Pictures matter.  They tell a story and convey ideas.  I want to take pictures of wheelchair basketball players beyond what I have for the Wikinews articles.  I know from having done the Australian Paralympic material that sometimes uploading a less than great picture of a person results in a better image being donated by some one connected to the person. I also know articles with pictures appear to get more page views than those without pictures.  (I have the data around some place.) Often articles with pictures appear to be of higher quality.  Thus, taking pictures builds into multiple measurable objectives.  First, it creates an incentive for people with disabilities or an interest in disabilities to upload similar content on Commons.  It also incentives them to edit Commons.  It incentives them to edit Wikipedia.  Sometimes, it incentives them to edit Wikipedia in different languages.  I could probably build in an objective at this point to create 8 DYKs about wheelchair basketball players as a way of personally measuring the quality of content improvement being done, increasing awareness of the content type, and the flow on effect of getting more contributors from Wikimedia projects to edit this content.  Here, I can measure the number of editors to the Wikipedia content, and it makes sense because the context is improving content.  I think I can safely define changing an image as generally improving an article, typo fixing as improving an article.  I’d like more but realistically, previous cases say no.  Still, it can be measured.  Another thing that can be measured is how many times those pictures are used.  What’s the value of 100 pictures on Commons if none of them are getting used?  Using them on articles adds value and that should be recorded.  Also, I’d want to be looking again at page views because back to that objective about reach, which includes Wikimedia page views.

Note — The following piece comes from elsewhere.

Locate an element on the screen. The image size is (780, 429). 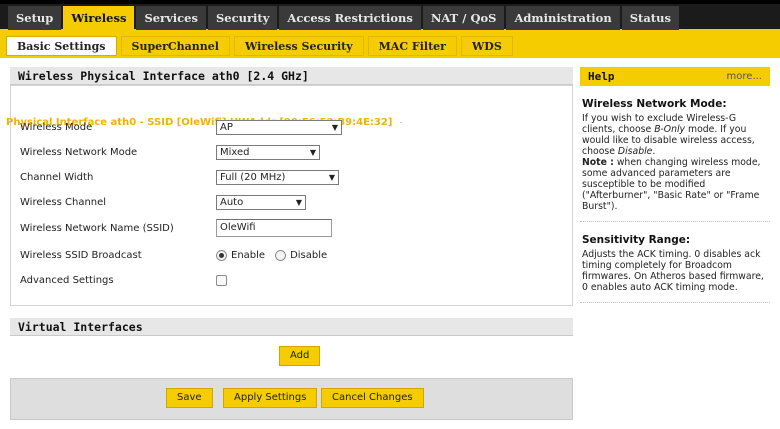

So if looking at the metrics to assess personal value based on my objectives, I am generally speaking going to look at the volume of content of content created, traffic volume, content linking and content inclusion, the social media audience, and editor participation.  These begin to give a true measure of impact.  They are based on realistic objectives.  They do not assume one ultimate goal.  They have the general underlying knowledge that a single metric is not feasible in terms of understanding what is going on. If I  measured based on edit count alone, I probably would not spend the €740 or only spend it with the knowledge that I’m a true sport fan going for the love of the Game.  A well rounded approach, with clearly defined objectives that you know how to measure and collect, balanced against a historical overview can tell you the value of your programming, be it personal or be it chapter run.